Reza um provérbio chinês que quem monta o tigre tem medo de desmontá-lo – porque receia ser o próximo repasto do animal. A máxima ajuda a compreender como as lideranças que criam e cavalgam “realidades alternativas” têm muita dificuldade em libertar-se das mesmas. No processo, estas lideranças arregimentam liderados que, descoberta a verdade, também são vítimas do tigre. O caso de Elizabeth Holmes, que fundou e liderou a Theranos, é paradigmático. Holmes poderá, em breve, entrar na prisão para cumprir uma pena de mais de 11 anos. Com 19 anos, abandonou a Universidade de Stanford para lançar a start-up que prometia uma ampla gama de análises sanguíneas com base numa única gota de sangue – e quase sem dor. A ideia, brilhante, enfrentou um grande obstáculo: a prometida tecnologia não funcionava como era anunciado. Mas Holmes, determinada e persuasiva, continuou a cavalgar a sua ideia inovadora e enganou meio mundo – empregados, clientes, militares de alta patente, políticos famosos e multimilionários financiadores. Os empregados que se atreveram a contrariá-la eram ameaçados e escorraçados. A fraude foi sendo cometida durante anos, tendo ajudado Elizabeth Holmes a transformar-se numa celebridade. Chegou a ser considerada a mais jovem multimilionária do mundo, e a ser rotulada como a “próxima Steve Jobs”.
A sua queda em desgraça ajuda a compreender como o estatuto de celebridade das lideranças pode ser uma bênção, mas também uma maldição. A aura de celebridade permite influenciar a opinião pública e as autoridades. Ajuda a captar recursos necessários ao investimento e ao crescimento da empresa. Fomenta a reputação da empresa e dos seus produtos. Contribui para aumentar a notoriedade e as vendas. Mas a celebridade pode também ser a razão da queda. Ajuda a criar uma “realidade alternativa” que começa a ser cavalgada pela liderança e pelos seus liderados.

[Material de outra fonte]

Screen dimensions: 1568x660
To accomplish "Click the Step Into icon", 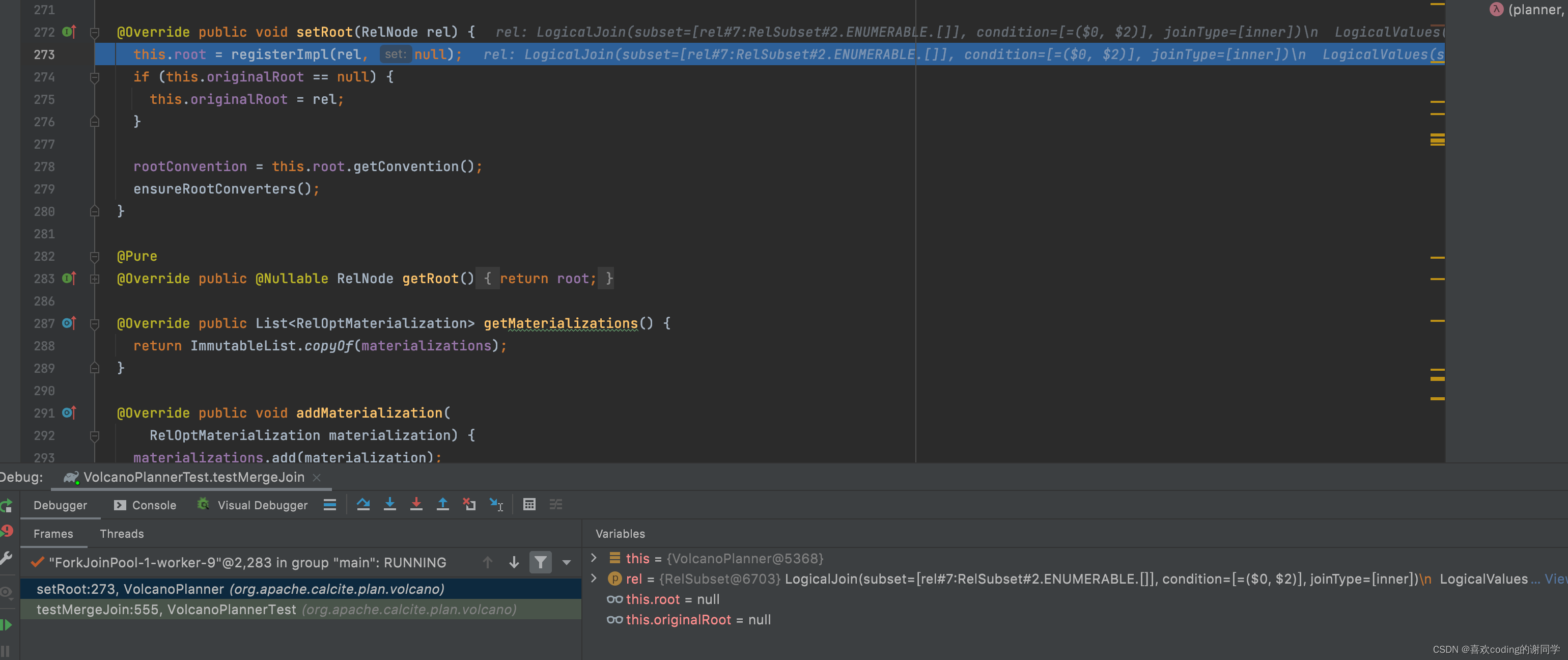I will point(389,504).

O processo começa com o desenvolvimento de uma imagem romântica da liderança heroica. Esta imagem começa a dominar as crenças dos stakeholders, que projetam grandes expectativas sobre a liderança e dela esperam grandes feitos e a capacidade para vencer adversidades. Os observadores, os meios de comunicação social e outros stakeholders começam a atribuir o sucesso do empreendimento às qualidades excecionais da liderança. A liderança interioriza essa aura e começa a convencer-se a si própria das suas capacidades sobre-humanas. Desenvolve ainda maior autoconfiança e começa a abraçar desafios excessivamente arriscados. Subestima os riscos e, quando fracassa, reincide na estratégia. Com o decurso do tempo, a “verdadeira realidade” deixa de poder ser escondida. É então que a liderança teme desmontar o tigre. Este tipo de processo ajuda a também a compreender porque Trump e seus seguidores não conseguem desmontar o tigre da eleição alegadamente roubada. Porque Putin não se consegue libertar da verdade alternativa que pretende justificar a invasão da Ucrânia. E porque muitas outras lideranças se apegam a narrativas das quais não conseguem libertar-se, mesmo quando a realidade as faz tombar do tigre. Eis a lição: não monte o tigre.